Thursday, February 4, 2016, AM | Leave Comment
Whether you have your eye on a gorgeous Harley or you want a sleek racing bike, the allure of a motorcycle is undeniable. Not only is the thrill of riding exhilarating, bikes sip fuel and can be great for a low-cost commute.
With all that said, there are some preparations you want to have in place before you make your purchase.
Here are some financial aspects you’ll need to consider before you sign on the dotted line.
The Price of Insurance
If you’re rather young, you may be shocked to discover that insurance for your motorcycle can cost double or triple what you were paying to insure the sedan your grandmother gave you after graduation.
Even older drivers can be surprised by high insurance, especially if they haven’t had a license or insurance provider for a long time.
Call around and get a few quotes. Sometimes you can save money by bundling your bike insurance with your homeowner’s insurance and car insurance.
You may also be able to save by buying a motorcycle with a less-powerful engine than the model you originally were considering.
The Cost of a Safety Course
Attending a motorcycle safe-driving course can save you a portion of your insurance cost and is also simply a good idea.
Whether you’ve been riding for decades, or just had your first lesson in the recent past, it always pays to sharpen your skills.
You can also meet other bikers by attending a local class. Making friends and riding together is safer than riding solo, so don’t be afraid to mingle at break time.
If you ever need to call a motorcycle accident lawyer in Austin, the fact you took a recent safety class also looks good in court.
Proper Anti-Theft Measures
The safety of your bike when you’re not riding depends largely on your area and where you plan to park.

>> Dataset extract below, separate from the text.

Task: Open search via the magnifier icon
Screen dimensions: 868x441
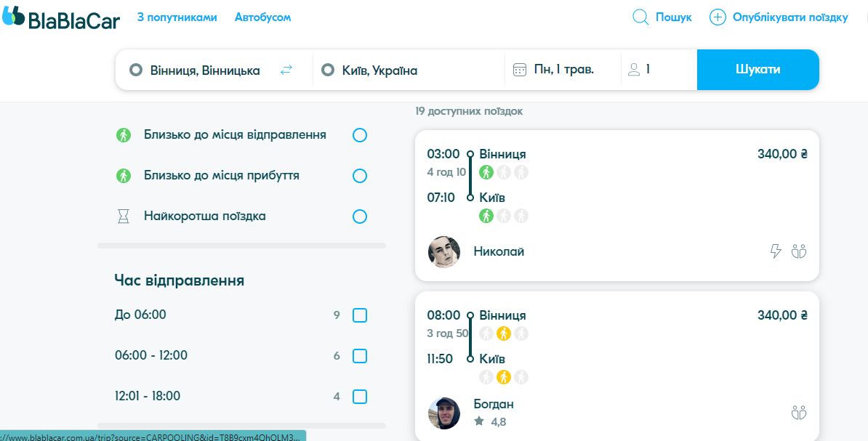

In some places, you can leave your keys dangling from the ignition and no one will glance at your bike.
In others, bikes with kill switches, alarms, and anti-theft chains are being lifted by thieves with engine hoists mounted on pickup trucks, never to be seen again.
Before you buy, take a long look around your city or town and see how others are parking and storing their bikes. If you see a lot of alarms, chains, kill switches, and other after-market anti-theft devices, you need to consider these costs before you buy.
This is especially important if you want a crotch rocket, as they are lighter and easier to steal than heavy touring bikes.
If you live where a bike can be parked under a few tarps in the side yard at your house, off-season storage may cost you nothing.
If you need to rent garage space or a storage unit for your ride, you need to work the cost into your budget for the whole season.
To get a good deal on storage, you may want to consider paying in a lump sum for a discount or, if the storage space is large enough, splitting space with another biker in the same situation.
Safety Gear Costs
A quality helmet can set you back hundreds of dollars, as can just one set of leathers. Gloves, appropriate boots, and other protective gear will add up quickly.
Set aside money in your budget to get yourself long-lasting, quality riding gear. If you ever hit the road, you’ll be glad you didn’t get the cheap gear.
Buying a motorcycle is an exciting time, but there are a lot of costs you may not have previously considered.